Both ways give you one simulation per iteration (i.e. they both result in the same number of rows when you extract as a matrix), so they both account for the posterior uncertainty.

1 Like

Yes great, that makes sense. If I may ask one last question, I tried to apply the same procedure to the same network, however with A binomially distributed instead of gaussian.

data{
  int N;
  int A[N];
  vector[N] B;
}
parameters {
  real betaA0; //Intercept of A
  real betaB0; //Intercept of B
  real betaB1; //Slope of B
  real<lower=0> sigmaB; //Standard deviation of B
}
model {
  betaA0 ~ cauchy(0,10); //prior for the intercept following Gelman 2008
  betaB0 ~ cauchy(0,10); //prior for the intercept following Gelman 2008
  betaB1 ~ cauchy(0,2.5);//prior for the slopes following Gelman 2008
  A ~ bernoulli_logit(betaA0);
  B ~ normal(betaB0 + betaB1 * A, sigmaB);
}
generated quantities {
  int Asim;
  real Bsim;
  Asim = bernoulli_rng(1/(1 + exp(betaA0)));
  Bsim = normal_rng(betaB0 + betaB1 * Asim, sigmaB);
}

Unfortunately, I’m multiplying a real value and an integer when modelling B, which gives the error:

No matches for: 
  real * int[]

Is there any way around that?

You can multiply a real number by an integer but not by a whole array of
integers at once. One way to get around that is to do the multiplication in
a loop. At the top of the model block you could use a temporary variable
and do something like this:

vector[N] b_mean;
for (n in 1:N) {
 b_mean[n] = betaB0 + betaB1 * A[n];
}

and then use b_mean inside of normal() later in the model block. b_mean
won’t get saved in the output but it will just be used in the model block.

1 Like

Thank you very much, Jonah. Great support.

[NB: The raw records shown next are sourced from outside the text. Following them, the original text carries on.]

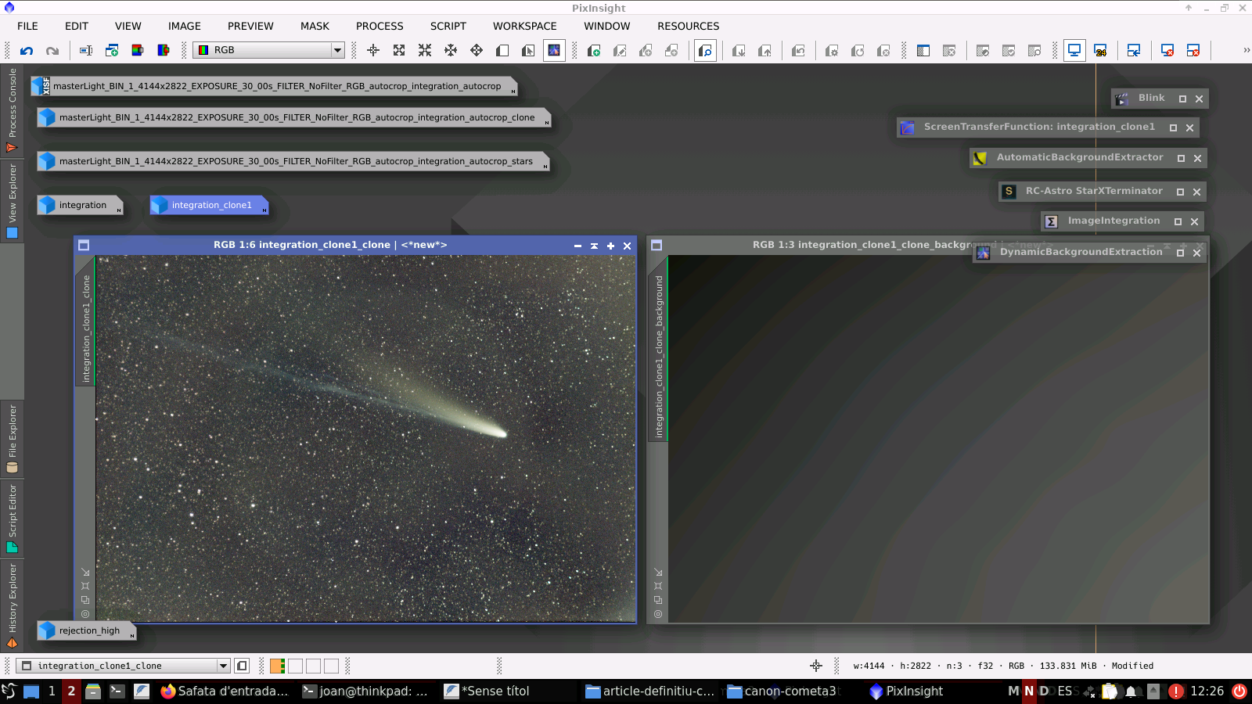Switch to PixInsight in the taskbar
The height and width of the screenshot is (704, 1252).
coord(906,691)

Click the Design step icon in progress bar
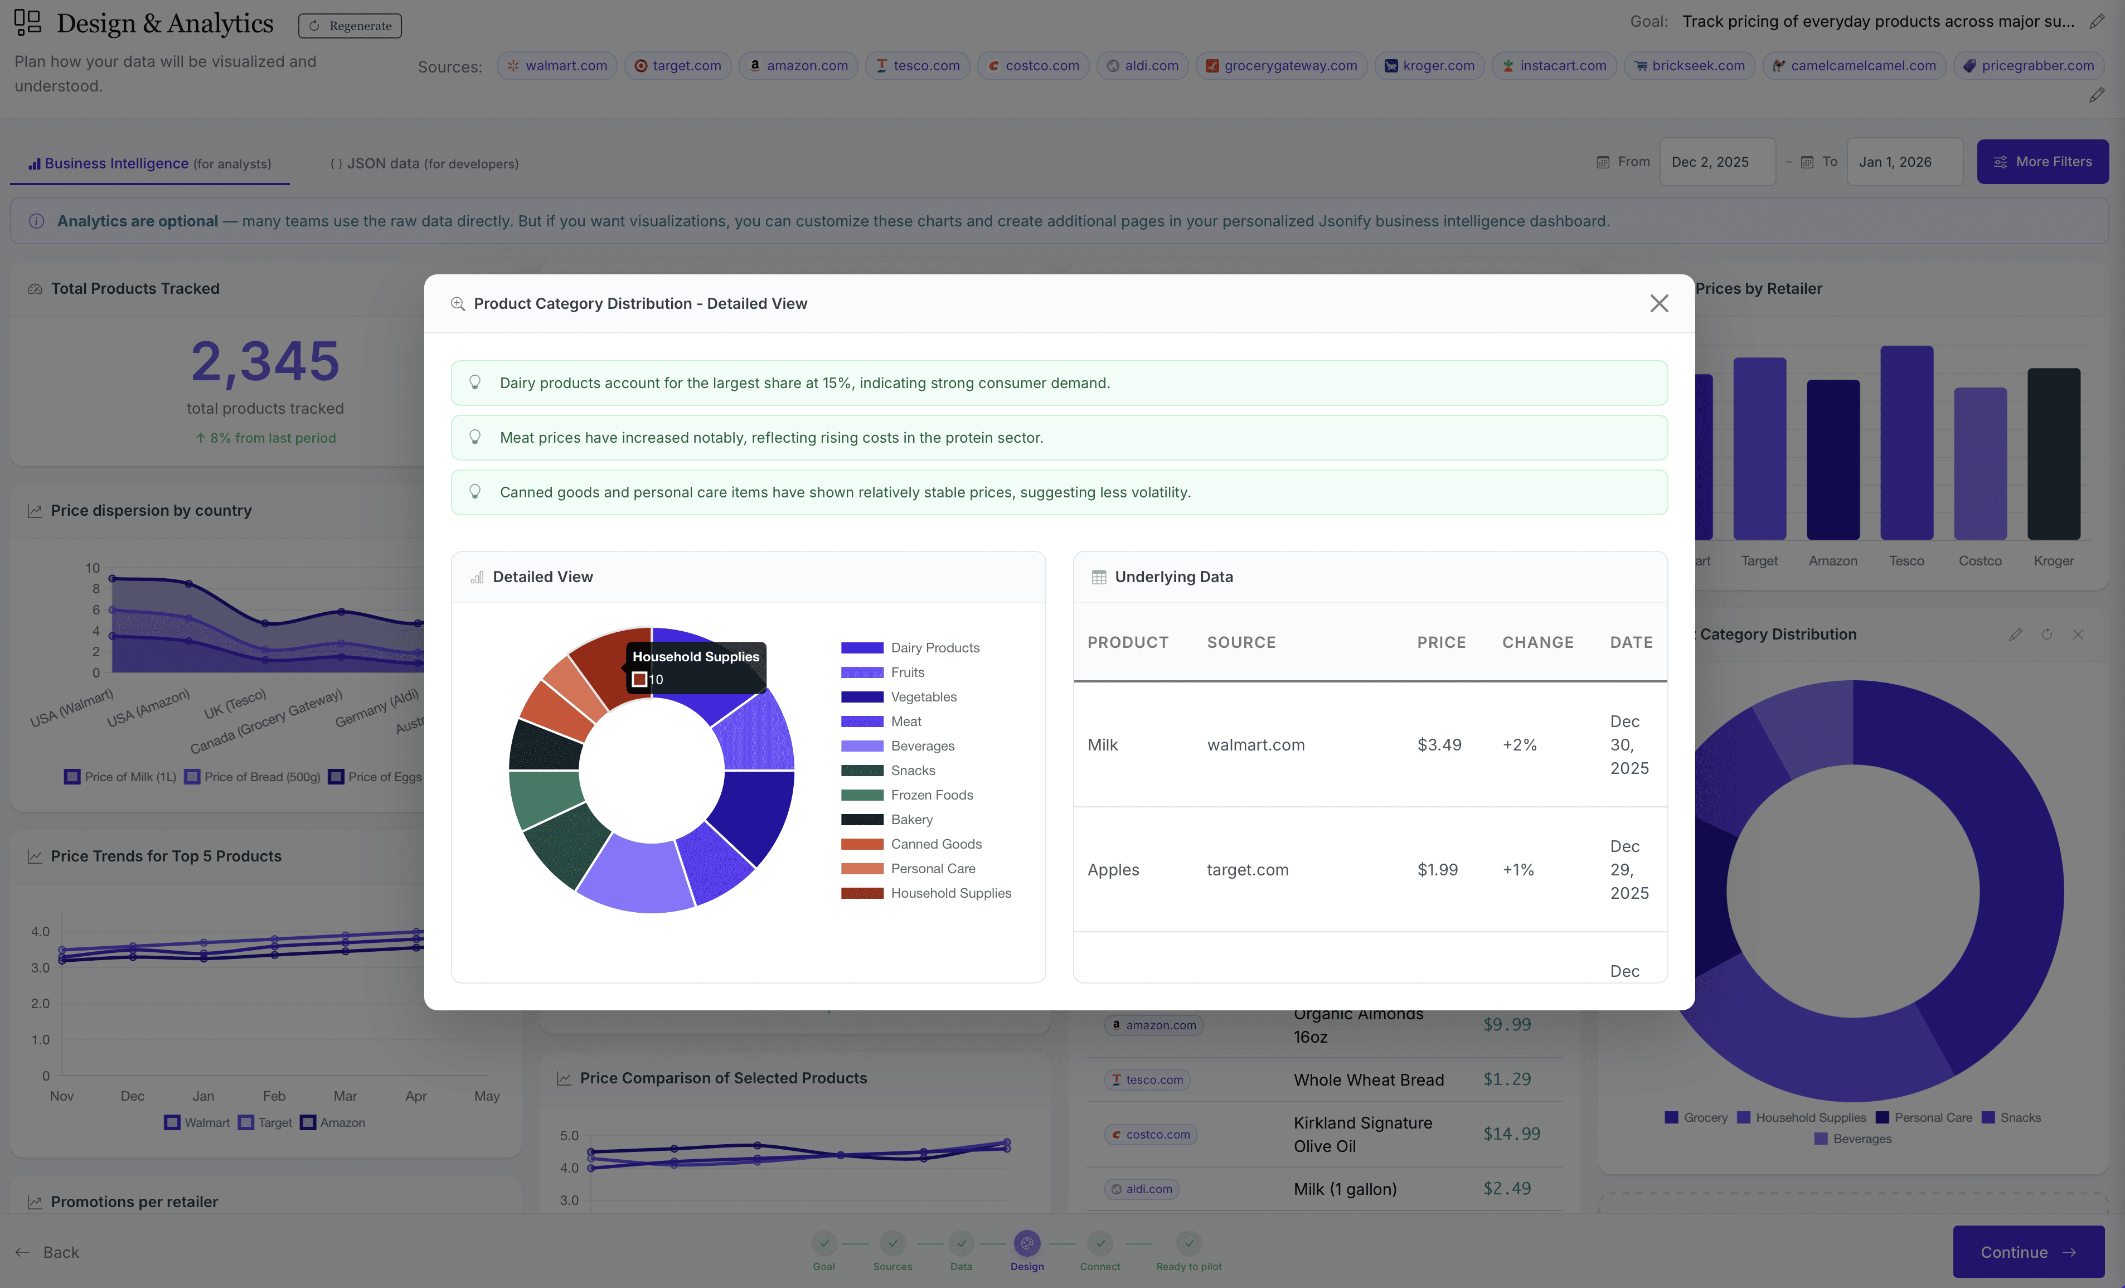click(1026, 1243)
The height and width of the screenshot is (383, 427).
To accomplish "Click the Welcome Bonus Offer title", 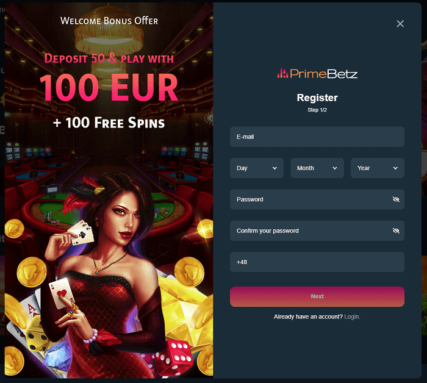I will coord(109,21).
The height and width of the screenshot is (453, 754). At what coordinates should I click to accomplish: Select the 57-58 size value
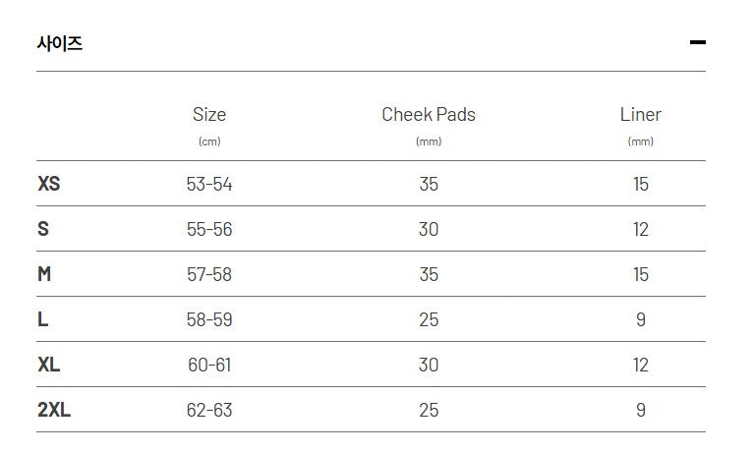point(209,274)
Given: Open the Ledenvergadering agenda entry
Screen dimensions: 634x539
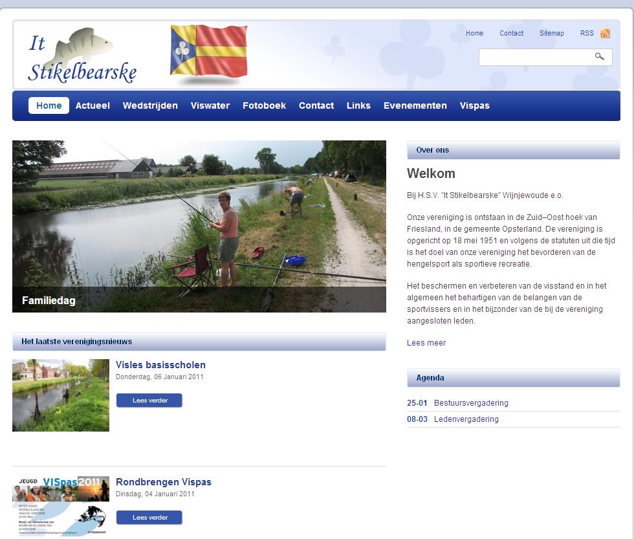Looking at the screenshot, I should coord(466,419).
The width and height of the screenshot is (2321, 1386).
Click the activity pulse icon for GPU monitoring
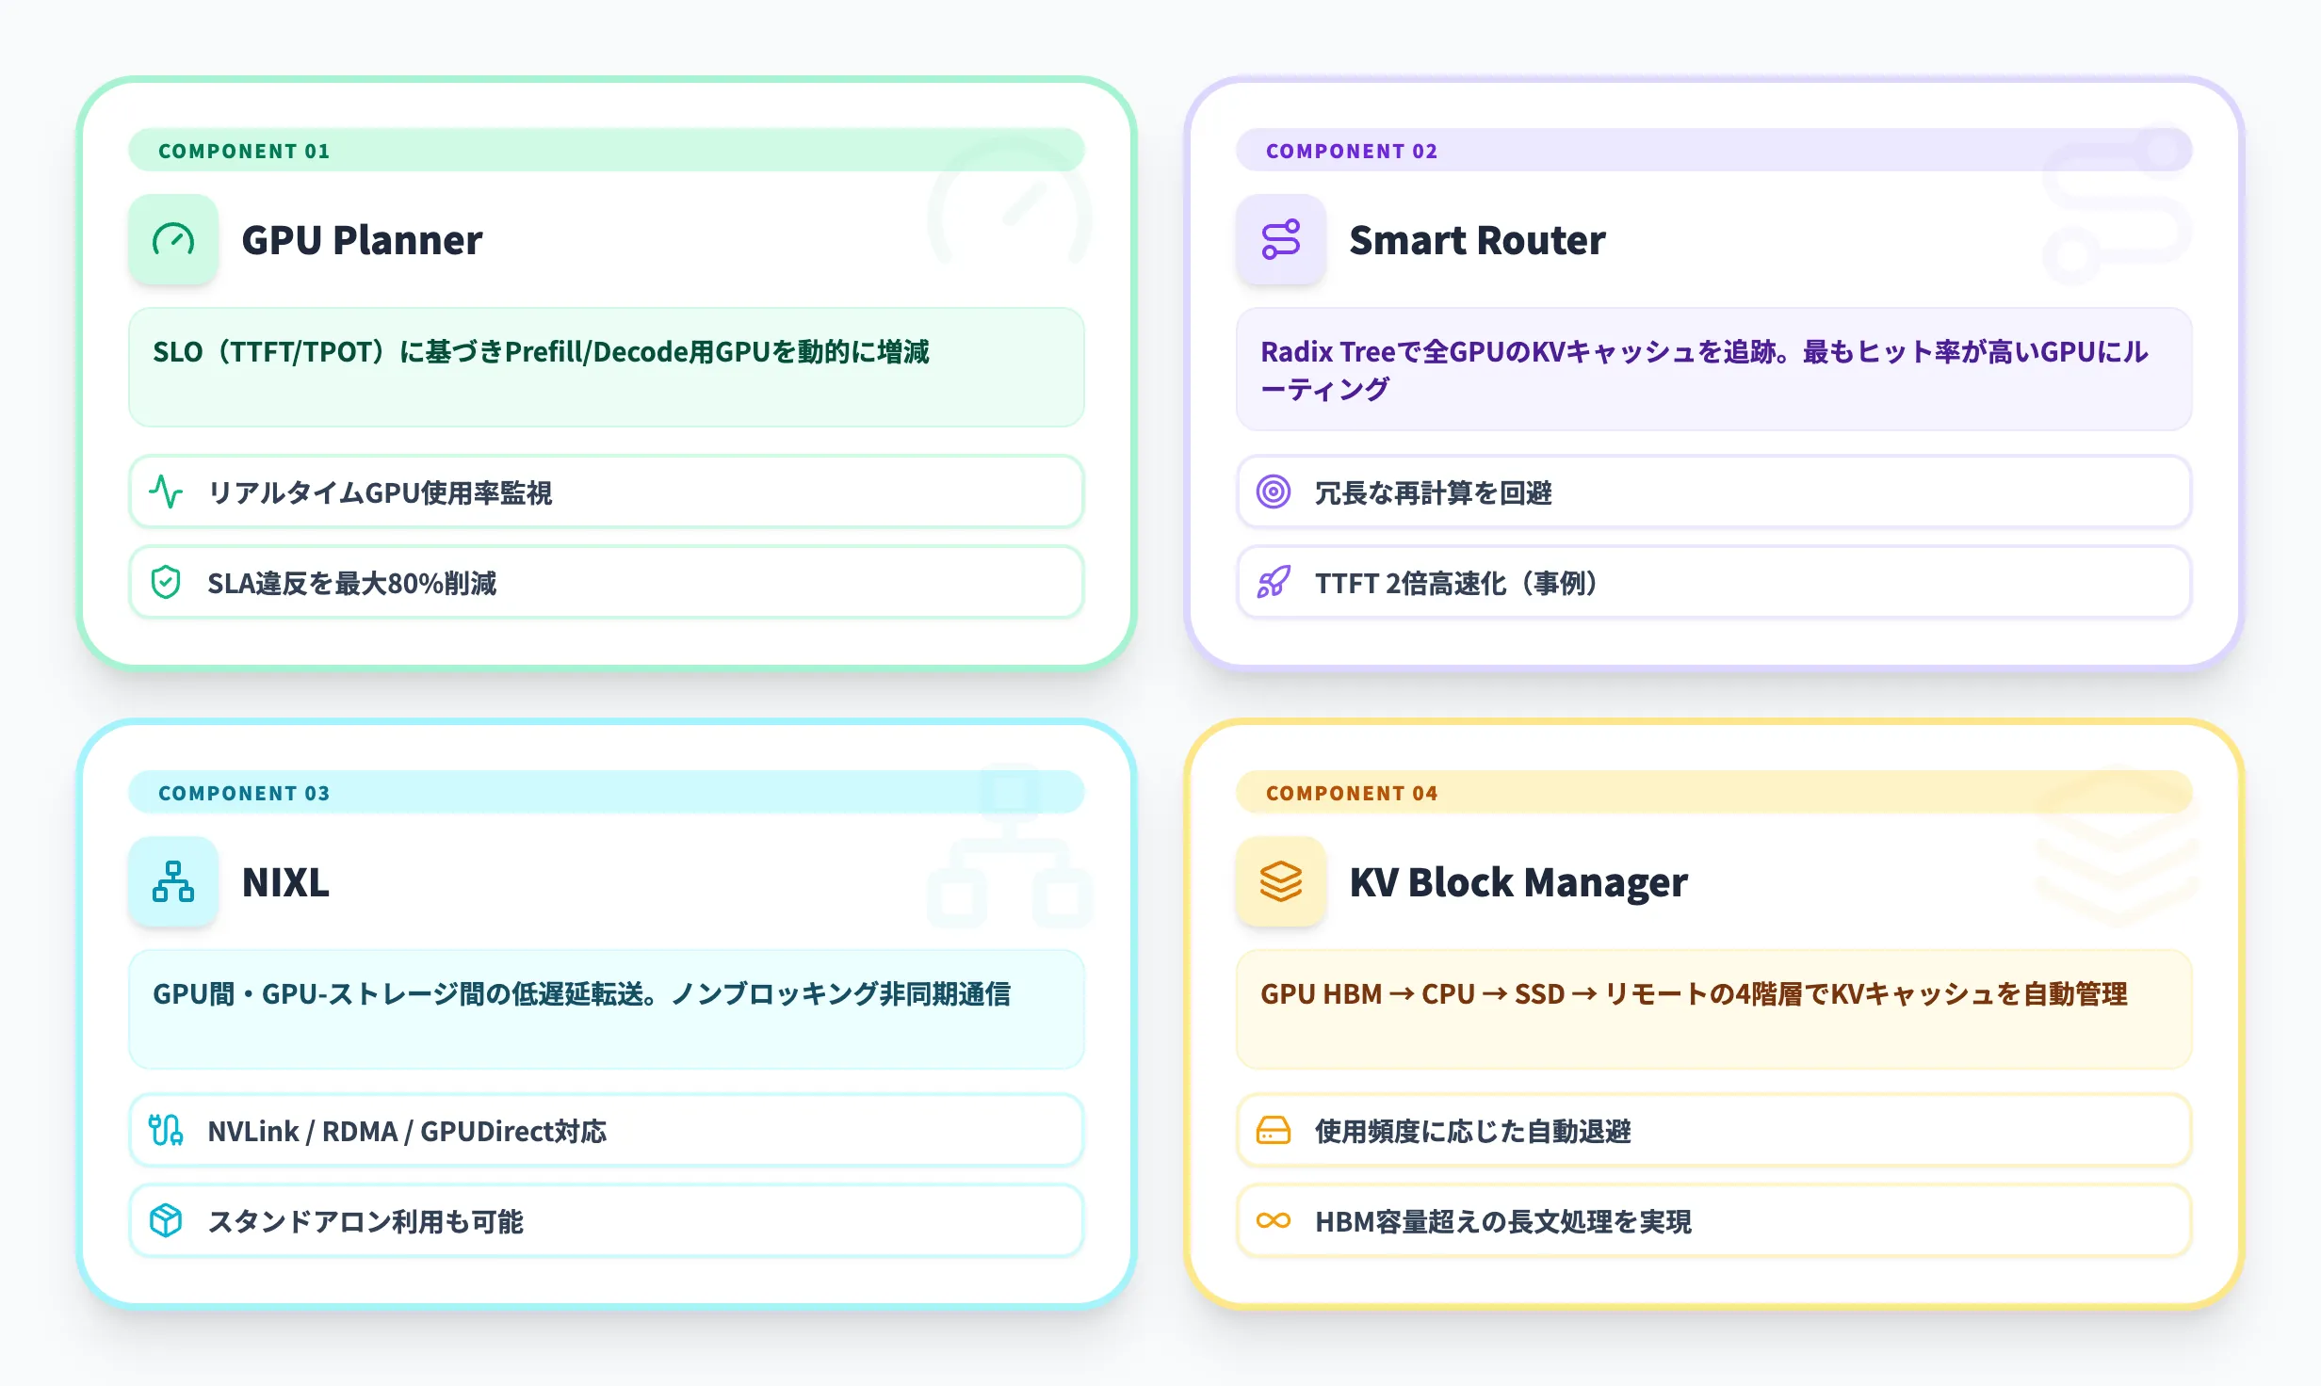[x=166, y=492]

Glad you’re giving Stan a try. Happy to help.

One more thing I overlooked before: these Cauchy priors are probably heavier tailed than what we (including @andrewgelman) would recommend these days. We have a wiki with a collection of tips about priors (from Andrew and others) that might be useful:

http://andrewgelman.com/2017/04/28/prior-choice-recommendations-wiki/

Oh okay, I’ll have a look. Thanks.

The posterior draws are joint posteriors. If you take subsets of the parameters, the draws are from the joint marginal posteriors. In the limit, if you just look at one parameter, it’s from the marginal posterior for that parameter.

int b[N];
real a;
...
vector[K] ab = a * to_vector(b);
1 Like

Yeah this bit is what I was attempting to convey.

Thanks for the reminder aboutto_vector as an alternative to the loop. I keep forgetting we have that.